Hans Günter Winkler & Halla – Stockholm 1956

Dans le stade olympique de la ville, Nelson et ses équipiers prennent une très honorable quatrième place, mais assistent surtout au sacre du célébrissime Allemand Hans Günter Winkler, devant les frères d’Inzeo pour l’Italie. Raimondo devançant Piero. Un moment de sport qui l’a littéralement bluffé. Il raconte :

‘Hans Günter Winkler m’a toujours fasciné, c’est un ami et c’était un champion à l’ego surdimensionné. On peut dire qu’il s’agissait de la première véritable star des sports équestres. Son sacre à Stockholm est à mes yeux l’une des deux plus grandes performances de tous les temps. L’autre étant l’œuvre de Ted Edgar qui a gagné le si difficile derby d’Hickstead en ne montant qu’avec une seule main valide, l’autre bras étant cassé et plaqué contre son torse…

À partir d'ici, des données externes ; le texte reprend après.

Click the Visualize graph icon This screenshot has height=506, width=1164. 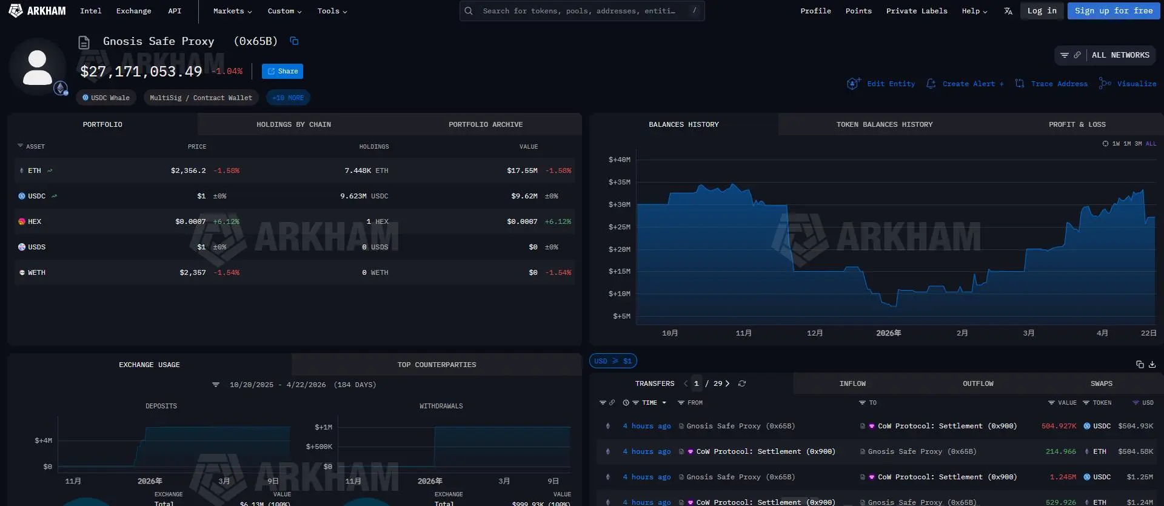click(x=1105, y=84)
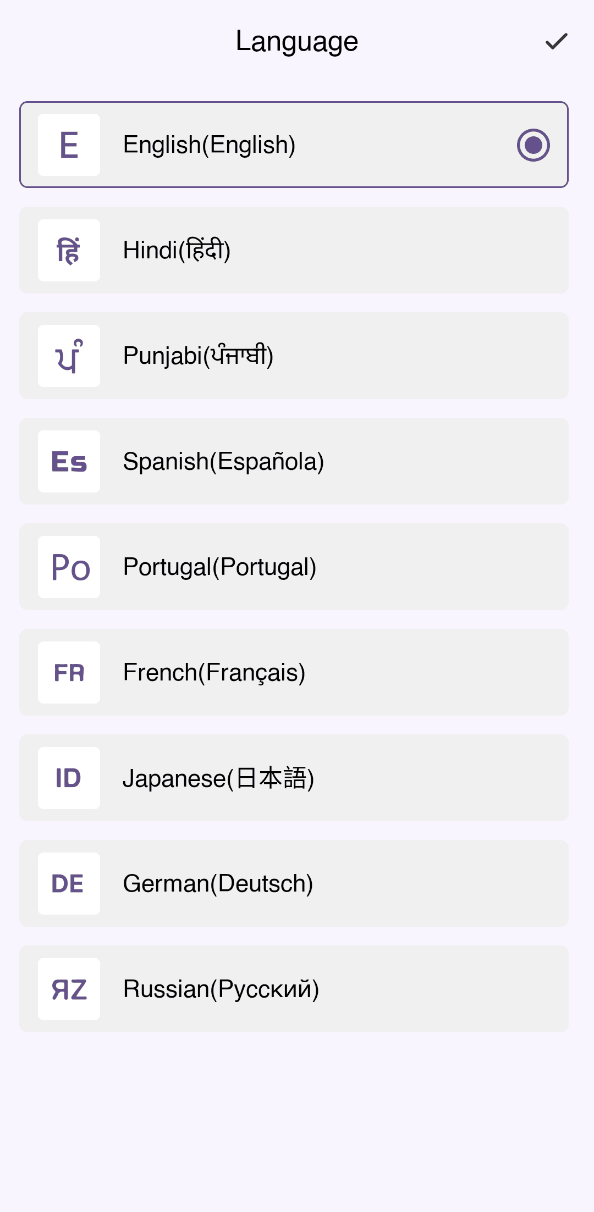Select Hindi(हिंदी) language option

click(176, 251)
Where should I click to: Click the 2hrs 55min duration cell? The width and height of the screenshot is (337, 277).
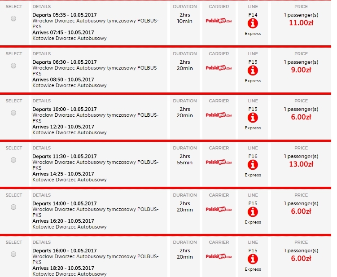coord(185,159)
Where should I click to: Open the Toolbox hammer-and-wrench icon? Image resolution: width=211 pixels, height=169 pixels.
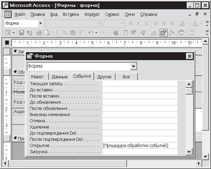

A Stockholm, Winkler montait une grande championne, Halla, calibrée pour gagner les grands championnats. C’était une vraie machine de guerre, une complice extraordinaire. Le parcours de la première manche était difficile et le terrain mauvais. Sur l’avant-dernier obstacle, la jument donne un gros coup de saut et sort violemment Hans de la selle. Il faut dire qu’il n’avait pas une équitation très fixe avec ses étriers attachés et une position spectaculaire. Il fait alors un  effort colossal pour se remettre en selle et se déchire les adducteurs. Puis commet une faute sur le dernier obstacle mais termine son parcours. A ce moment-là, s’il déclare forfait en deuxième manche, l’équipe allemande est éliminée car le règlement n’autorisait alors que trois cavaliers au départ. Comme ils avaient de réelles chances de médailles, Hans s’est décidé à monter malgré la douleur qui l’étourdissait.

Aujourd’hui, ce serait tout bonnement impossible, le test doping exploserait vu le nombre d’anti-inflammatoires ingurgités… Je le revois encore démarrant son parcours puis, dès le premier saut, cette impossibilité d’accompagner sa jument au plané, tant la douleur était vive. Il se rejetait en arrière et laissait ses rênes se rallonger sur chaque obstacle. Ce fut un parcours tout simplement hallucinant… Halla quant à elle était incroyable de sang-froid et de générosité. Ils finissent sans faute, l’Allemagne est championne olympique et lui décroche l’or de la bravoure…’

Le couple s’adjugera dans la foulée la médaille d’or individuelle. Halla glanera encore l’or par équipes aux Jeux olympiques de Rome en 1960 avant de prendre une retraite méritée. A sa mort en 1979, à l’âge vénérable de 34 ans, le Fédération allemande décidera en hommage à cette jument exceptionnelle de bloquer son nom pour qu’il n’existe jamais plus d’homonymes.

 

Sabrine DELAVEAU, Tu seras cavalier mon fils : la saga Pessoa, Monaco : Rocher, 2012, pp. 19-20.

À noter : j’ai effectué plusieurs retours à la ligne, non présents dans le texte original, afin de faciliter la lecture.